By Deborah Goonan, Independent American Communities
Do governments and private individuals spend affordable housing taxpayer dollars wisely? Critics say the industry is plagued by fraud and corruption.
What exactly is “affordable housing?”
How many times have you heard the industry claim that it’s essential to build condominiums in order to provide more affordable housing?
It depends on who is promoting affordability.
Real estate agents and developers often sell home buyers on the concept that condos are “affordable” in comparison to single family homes. Why? Simply because the sale price for a condo unit is lower than the sale price of a detached home on its own plot of land.
But the home buyer will rarely be told the truth. The cost per square foot in a small condo often exceeds the cost per square foot of a single family home.
And, don’t forget to add up the high cost of condo assessments. Condo fees can substantially increase monthly cost of living, when compared to lower assessments in a planned community.

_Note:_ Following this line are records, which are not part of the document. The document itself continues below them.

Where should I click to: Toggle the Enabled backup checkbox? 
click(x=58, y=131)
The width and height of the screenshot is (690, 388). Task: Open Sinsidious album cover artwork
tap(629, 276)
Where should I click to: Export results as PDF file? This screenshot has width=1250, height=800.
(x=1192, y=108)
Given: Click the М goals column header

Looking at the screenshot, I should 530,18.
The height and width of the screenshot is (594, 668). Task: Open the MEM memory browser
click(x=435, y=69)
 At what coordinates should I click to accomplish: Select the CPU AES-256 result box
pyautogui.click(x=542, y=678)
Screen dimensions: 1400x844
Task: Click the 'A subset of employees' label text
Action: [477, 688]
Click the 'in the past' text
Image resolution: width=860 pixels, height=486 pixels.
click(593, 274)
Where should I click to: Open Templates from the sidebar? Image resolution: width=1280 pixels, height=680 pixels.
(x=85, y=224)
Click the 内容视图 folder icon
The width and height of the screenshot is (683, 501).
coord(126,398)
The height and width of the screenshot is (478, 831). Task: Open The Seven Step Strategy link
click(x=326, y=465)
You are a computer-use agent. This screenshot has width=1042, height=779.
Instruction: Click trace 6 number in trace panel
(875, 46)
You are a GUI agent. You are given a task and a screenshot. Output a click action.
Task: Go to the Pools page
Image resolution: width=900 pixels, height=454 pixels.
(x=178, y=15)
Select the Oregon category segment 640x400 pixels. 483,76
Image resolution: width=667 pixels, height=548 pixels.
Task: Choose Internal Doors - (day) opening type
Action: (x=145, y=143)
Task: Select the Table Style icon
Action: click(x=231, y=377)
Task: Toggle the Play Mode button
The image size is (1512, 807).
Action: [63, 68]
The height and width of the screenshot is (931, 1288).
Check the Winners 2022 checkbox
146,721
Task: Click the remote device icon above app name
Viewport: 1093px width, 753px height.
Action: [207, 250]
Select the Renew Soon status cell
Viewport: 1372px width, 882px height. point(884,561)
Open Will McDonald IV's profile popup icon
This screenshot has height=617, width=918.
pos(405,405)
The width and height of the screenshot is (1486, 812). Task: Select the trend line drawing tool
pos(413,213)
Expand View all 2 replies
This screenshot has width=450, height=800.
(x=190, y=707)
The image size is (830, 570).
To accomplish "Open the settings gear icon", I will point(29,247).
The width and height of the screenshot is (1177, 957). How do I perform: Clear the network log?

Bonus: if you choose to buy a home without HOA governance, you’ll pay no HOA fees at all.
In some real estate markets, a modestly sized detached home can be just as affordable to own as a condo (if not more affordable), despite the higher purchase price of the single family home.
However, when city planners work with developers and nonprofit organizations to promote “affordable housing,” they’re often talking about housing that is subsidized in some way by tax dollars.
Among the common sources of funding for affordable housing are two federally funded programs: the Low Income Housing Tax Credit (LIHTC) and the Housing Choice Voucher (HCV).
Low Income Housing Tax Credits
The LIHTC provides tax credits to developers, who then sell these tax credits to private investors through middlemen called syndicators. Developers use the money from the sale of tax credits to build or redevelop rental properties, where a small number of new apartments will rent at below-market rates for a period of 10 to 30 years.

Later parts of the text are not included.